Proposition 203 was approved by the voters two years ago, authorizing cultivation, use and sale of “medical marijuana” in Arizona.  Since then the State has set up a process for issuing user ID cards and licensing dispensaries to sell the stuff.  But a lot of related developments have also taken place casting grave doubt on just how effective the law is going to be.

My primary concern has been that everyone acknowledges that this is just the first step in a plan to make marijuana a completely legal drug.  A number of medical providers and others have been advertising themselves as the place for people to go to get certifications of need for marijuana that will be used to get the State to issue the medical marijuana card.   

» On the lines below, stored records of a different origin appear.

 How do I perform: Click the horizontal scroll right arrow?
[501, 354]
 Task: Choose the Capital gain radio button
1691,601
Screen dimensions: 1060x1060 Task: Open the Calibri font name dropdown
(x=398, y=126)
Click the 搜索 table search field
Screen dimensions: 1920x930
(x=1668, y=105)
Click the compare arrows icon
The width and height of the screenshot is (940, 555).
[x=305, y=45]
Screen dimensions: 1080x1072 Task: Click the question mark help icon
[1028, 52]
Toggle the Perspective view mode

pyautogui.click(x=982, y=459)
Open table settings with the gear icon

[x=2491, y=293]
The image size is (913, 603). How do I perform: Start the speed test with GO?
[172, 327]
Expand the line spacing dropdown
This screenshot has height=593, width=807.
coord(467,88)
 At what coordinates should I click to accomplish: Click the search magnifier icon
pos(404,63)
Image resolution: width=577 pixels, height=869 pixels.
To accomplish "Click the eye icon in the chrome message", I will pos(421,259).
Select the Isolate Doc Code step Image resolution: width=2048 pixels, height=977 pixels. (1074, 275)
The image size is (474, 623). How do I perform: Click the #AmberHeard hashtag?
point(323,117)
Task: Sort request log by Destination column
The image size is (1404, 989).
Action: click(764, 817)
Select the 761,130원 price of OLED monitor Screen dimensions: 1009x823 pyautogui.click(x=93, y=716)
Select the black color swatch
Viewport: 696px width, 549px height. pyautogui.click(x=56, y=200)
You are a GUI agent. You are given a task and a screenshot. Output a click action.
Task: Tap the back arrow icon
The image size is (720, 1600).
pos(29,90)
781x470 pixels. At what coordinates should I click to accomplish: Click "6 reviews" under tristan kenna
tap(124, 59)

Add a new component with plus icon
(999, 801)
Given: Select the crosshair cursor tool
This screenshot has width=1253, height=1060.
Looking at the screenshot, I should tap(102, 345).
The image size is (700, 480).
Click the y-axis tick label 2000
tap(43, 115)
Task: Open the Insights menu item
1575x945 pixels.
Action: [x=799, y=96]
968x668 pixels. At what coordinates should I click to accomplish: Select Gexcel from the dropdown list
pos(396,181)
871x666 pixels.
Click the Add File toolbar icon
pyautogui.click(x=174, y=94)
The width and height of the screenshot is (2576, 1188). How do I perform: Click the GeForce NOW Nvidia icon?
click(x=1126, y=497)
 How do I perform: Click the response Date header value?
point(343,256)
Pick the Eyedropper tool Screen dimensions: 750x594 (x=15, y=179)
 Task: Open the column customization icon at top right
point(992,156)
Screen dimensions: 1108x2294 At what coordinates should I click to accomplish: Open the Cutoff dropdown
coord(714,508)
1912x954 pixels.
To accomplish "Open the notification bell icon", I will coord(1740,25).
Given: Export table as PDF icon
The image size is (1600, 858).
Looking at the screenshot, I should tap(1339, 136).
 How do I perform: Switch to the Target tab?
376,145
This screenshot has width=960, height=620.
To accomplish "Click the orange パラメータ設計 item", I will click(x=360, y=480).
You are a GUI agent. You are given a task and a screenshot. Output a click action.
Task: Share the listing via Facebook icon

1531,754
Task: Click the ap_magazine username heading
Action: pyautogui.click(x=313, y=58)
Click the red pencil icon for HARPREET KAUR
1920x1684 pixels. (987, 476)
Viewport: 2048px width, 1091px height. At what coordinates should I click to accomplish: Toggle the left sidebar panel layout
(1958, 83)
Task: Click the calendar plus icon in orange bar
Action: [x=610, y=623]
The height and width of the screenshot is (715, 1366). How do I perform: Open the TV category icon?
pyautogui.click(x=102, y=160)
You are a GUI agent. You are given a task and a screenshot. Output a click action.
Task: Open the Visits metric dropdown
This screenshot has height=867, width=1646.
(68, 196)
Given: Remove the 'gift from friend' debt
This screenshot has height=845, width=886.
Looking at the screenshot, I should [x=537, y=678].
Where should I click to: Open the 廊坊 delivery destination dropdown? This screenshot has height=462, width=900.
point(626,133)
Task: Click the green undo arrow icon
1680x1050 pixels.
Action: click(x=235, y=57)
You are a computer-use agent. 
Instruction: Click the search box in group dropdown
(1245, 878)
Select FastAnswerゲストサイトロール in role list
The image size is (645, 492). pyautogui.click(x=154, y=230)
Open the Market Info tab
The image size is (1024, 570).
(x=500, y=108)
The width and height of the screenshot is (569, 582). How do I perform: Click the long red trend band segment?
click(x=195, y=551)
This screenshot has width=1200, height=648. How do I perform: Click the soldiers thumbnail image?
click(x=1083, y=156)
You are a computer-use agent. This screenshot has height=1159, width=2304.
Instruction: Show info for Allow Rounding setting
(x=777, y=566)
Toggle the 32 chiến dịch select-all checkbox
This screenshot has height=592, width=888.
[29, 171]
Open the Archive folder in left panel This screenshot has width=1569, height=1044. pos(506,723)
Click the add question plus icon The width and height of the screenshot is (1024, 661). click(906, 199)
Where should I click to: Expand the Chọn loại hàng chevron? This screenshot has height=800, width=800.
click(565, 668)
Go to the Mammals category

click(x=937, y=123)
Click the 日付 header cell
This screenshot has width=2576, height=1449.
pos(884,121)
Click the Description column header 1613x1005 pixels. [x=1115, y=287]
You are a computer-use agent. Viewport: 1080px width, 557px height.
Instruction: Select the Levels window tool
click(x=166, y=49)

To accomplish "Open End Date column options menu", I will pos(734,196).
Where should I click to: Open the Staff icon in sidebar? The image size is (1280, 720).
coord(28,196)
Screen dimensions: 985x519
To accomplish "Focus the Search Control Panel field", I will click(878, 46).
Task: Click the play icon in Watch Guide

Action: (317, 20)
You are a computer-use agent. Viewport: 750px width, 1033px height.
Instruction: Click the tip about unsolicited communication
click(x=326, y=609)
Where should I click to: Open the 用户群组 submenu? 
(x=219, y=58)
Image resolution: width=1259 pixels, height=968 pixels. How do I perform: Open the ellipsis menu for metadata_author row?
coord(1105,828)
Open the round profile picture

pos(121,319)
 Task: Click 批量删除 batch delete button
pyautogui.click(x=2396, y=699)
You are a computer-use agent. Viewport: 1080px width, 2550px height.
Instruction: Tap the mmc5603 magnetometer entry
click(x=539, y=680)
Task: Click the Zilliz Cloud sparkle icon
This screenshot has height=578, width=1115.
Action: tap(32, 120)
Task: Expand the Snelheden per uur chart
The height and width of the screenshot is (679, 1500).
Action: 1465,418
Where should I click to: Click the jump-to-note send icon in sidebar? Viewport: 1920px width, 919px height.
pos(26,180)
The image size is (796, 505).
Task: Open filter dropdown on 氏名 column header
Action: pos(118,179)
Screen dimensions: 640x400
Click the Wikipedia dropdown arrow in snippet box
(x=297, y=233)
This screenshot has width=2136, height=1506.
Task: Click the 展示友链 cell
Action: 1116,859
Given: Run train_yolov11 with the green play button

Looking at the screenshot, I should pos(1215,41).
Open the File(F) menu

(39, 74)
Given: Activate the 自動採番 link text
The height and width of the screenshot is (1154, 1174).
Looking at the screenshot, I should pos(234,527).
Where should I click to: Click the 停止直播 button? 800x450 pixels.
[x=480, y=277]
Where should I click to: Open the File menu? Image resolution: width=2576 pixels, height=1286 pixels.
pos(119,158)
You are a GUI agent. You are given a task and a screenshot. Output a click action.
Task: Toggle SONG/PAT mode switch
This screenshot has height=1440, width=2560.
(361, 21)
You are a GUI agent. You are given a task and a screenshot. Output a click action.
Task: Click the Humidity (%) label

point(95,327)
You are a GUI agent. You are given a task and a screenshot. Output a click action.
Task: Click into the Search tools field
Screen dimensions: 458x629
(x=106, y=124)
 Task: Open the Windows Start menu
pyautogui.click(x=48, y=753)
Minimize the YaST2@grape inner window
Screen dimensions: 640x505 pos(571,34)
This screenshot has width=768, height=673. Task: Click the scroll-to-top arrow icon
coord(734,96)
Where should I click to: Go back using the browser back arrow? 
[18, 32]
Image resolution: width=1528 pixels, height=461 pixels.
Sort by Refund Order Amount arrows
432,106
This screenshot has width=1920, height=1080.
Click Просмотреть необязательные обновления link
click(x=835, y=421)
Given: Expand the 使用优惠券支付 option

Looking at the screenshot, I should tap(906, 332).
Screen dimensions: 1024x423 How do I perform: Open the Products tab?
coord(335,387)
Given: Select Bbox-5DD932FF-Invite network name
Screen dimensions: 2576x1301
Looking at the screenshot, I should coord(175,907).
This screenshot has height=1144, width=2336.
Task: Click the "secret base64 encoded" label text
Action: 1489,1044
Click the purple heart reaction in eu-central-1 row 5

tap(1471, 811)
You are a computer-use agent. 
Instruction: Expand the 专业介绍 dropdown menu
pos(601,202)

I wrote on this in 2011 when there were a lot of uncertainties about how this was going to affect manufactured home communities.  This article is an update.

    The PropositionProposition 203 says that possession and use of marijuana by one holding a permit from the Department of Health Services is a defense to a prosecution for a drug offense under Arizona law so long as the possession and use is consistent with the requirements of the Proposition.  It also allows caregivers of cardholders to possess marijuana and provide it to the person they are caring for so long as they have a caregivers card and comply with the Proposition’s requirements.

The proposition prohibits landlords from refusing to rent to someone because he is a cardholder.  It also prohibits an employer from hiring someone because he is a cardholder.  It does not however say that a landlord or employer must allow use on his premises.   The Proposition specifically states that a property owner cannot be required to allow marijuana use on his private property.   

     Federal Law.  The Controlled Substances Act makes it a federal felony to possess, sell or use any amount of marijuana.  This federal law is not affected by the Arizona law (Proposition 203).  The U.S. Supreme Court has ruled in a case involving a similar medical marijuana law in California that the Federal law continues to apply despite the contradictory state law.

     Crime Free Addendum.  Paragraph 1 of the standard Crime Free Addendum makes any violation of the federal Controlled Substances Act an eviction offense.  That includes possession and use of marijuana—even “medical marijuana” by an Arizona medical marijuana cardholder.

   Fair Housing Laws.  These laws require landlords to make exceptions to their rules when reasonable to do so as a “reasonable accommodation” to the handicap of a resident.   HUD which enforces fair housing laws has received a memorandum from its General Counsel advising that such an accommodation requested by a cardholder is not reasonable since it requires a landlord to permit commission of a federal felony on the premises despite the state law permitting it.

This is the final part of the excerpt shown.